Look for dark timber framing above a stone ground floor, a raised covered walkway running along the building line, and stairways dipping down into lower shops beneath the street.

This is one of Chester’s cleverest ideas... a shopping street stacked in layers. At ground level, you’ve got one set of premises, and above them, set back behind a covered walkway, another. That upper passage is the Row. It runs along the four main streets that spread from Chester Cross: Watergate Street, Eastgate Street, Bridge Street, and part of Northgate Street. Chester didn’t just build shops. It built a whole second street in midair, because apparently one street was not ambitious enough.

No one can say with complete confidence how the Rows began, and that mystery is part of their charm. One theory says medieval builders worked over heaps of Roman rubble left from the old fortress city, Deva Victrix. They set buildings back on that higher ground, left a path in front, then later dug storage spaces underneath. Another theory points to the great fire of twelve seventy-eight, which destroyed almost the whole town inside the walls. After that disaster, people may have lined the lower levels in stone to make them more fire-resistant and, while they were at it, created a neat two-level system for trade.

If you glance at the image on your screen, you can see how that split-level world works: the upper walkway, the shopfronts behind it, and the steep links down to the street. Those lower spaces are often called undercrofts. That just means vaulted storage rooms or cellars beneath the buildings, often lined in stone. About twenty medieval stone undercrofts still survive in Chester, even though much of what you see at Row level today was rebuilt later. The undercrofts kept valuable goods safe; the halls above handled daily life and trade; and the upper room, called a solar, gave the family a bit of private space. Medieval mixed-use development, in other words, but with more oak beams and fewer estate agents.

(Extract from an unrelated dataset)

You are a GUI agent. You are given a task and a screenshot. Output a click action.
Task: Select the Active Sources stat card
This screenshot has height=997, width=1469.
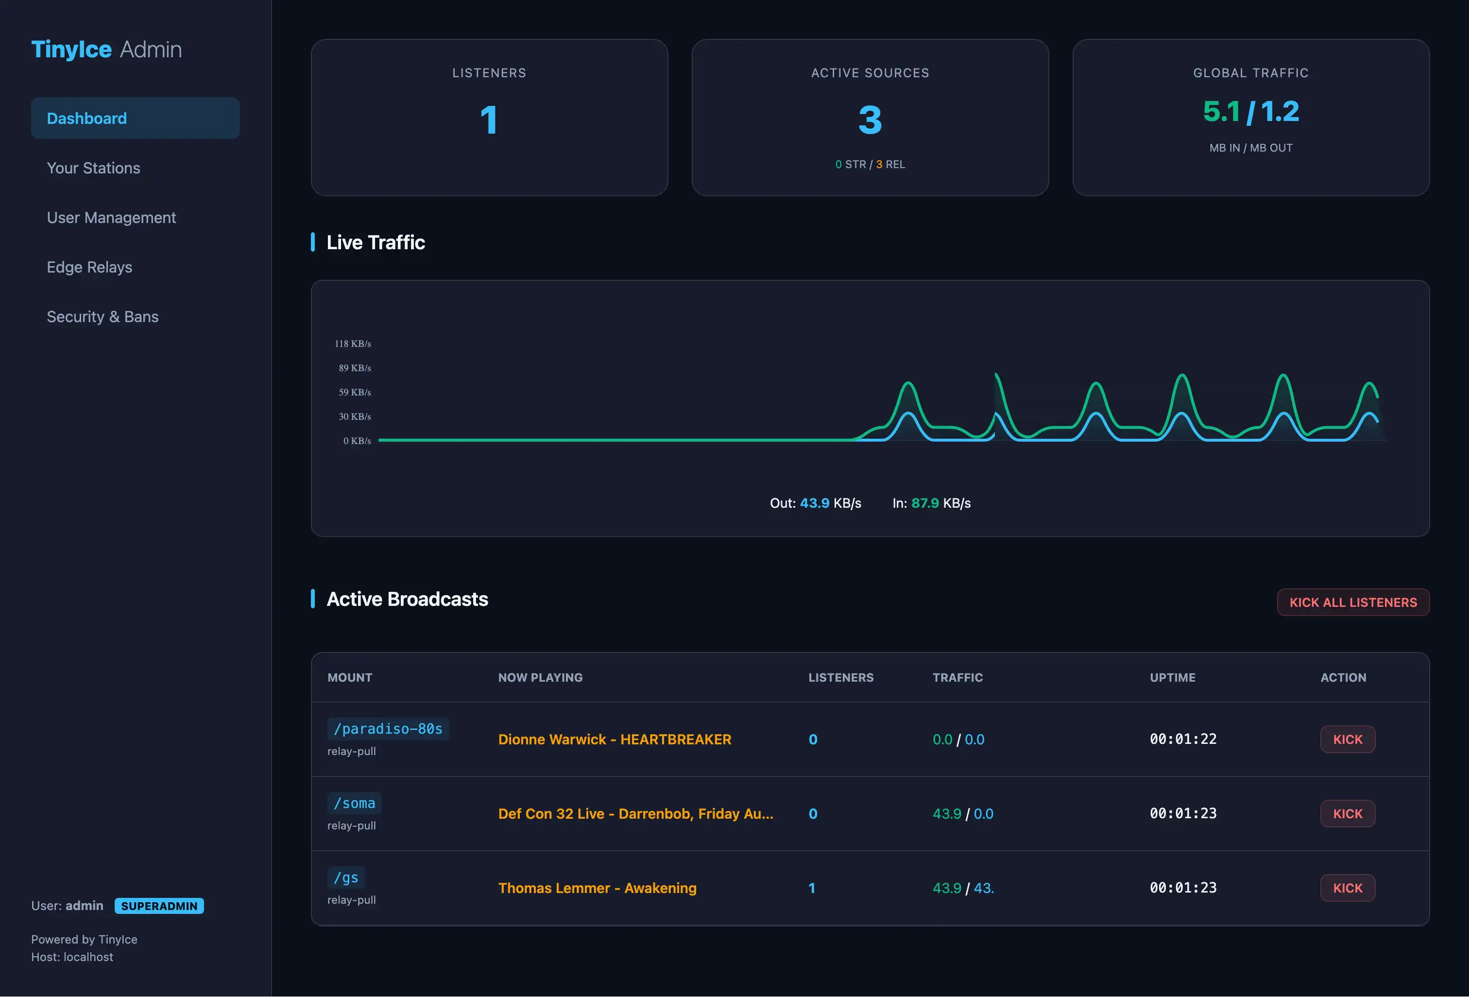click(x=870, y=118)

The Rows were already here by the thirteen hundreds, and the earliest clear use of the word “Row” for an elevated walkway appears in thirteen fifty-six. Some stretches stayed continuous; others didn’t. In Lower Bridge Street, wealthy owners gradually enclosed sections to make larger private rooms. Fashion, as usual, got involved and spoiled the pattern a little.

Writers noticed them too. Daniel Defoe admired the galleries in the seventeen twenties because they sheltered pedestrians, though he complained they made the shops dark and uneven. Fair enough. Another writer, George Borrow, spun a wonderfully dramatic story that merchants used the upper levels to protect goods from Welsh raiders. It’s colorful, though historians treat that one with a raised eyebrow.

If you want a good example of what survives from the medieval world, have a look at the image of Three Old Arches on your phone. Its stone front is often called the earliest identified shopfront in England... which is the sort of record Chester enjoys collecting.

That’s the real magic here: not one building, but an entire city center still wearing its medieval logic in public.

The walkways themselves are accessible around the clock, even though the shops, cafés, and offices keep their own hours.

Take a moment with the layers of this place, and when you’re ready, we can head on to the next stop.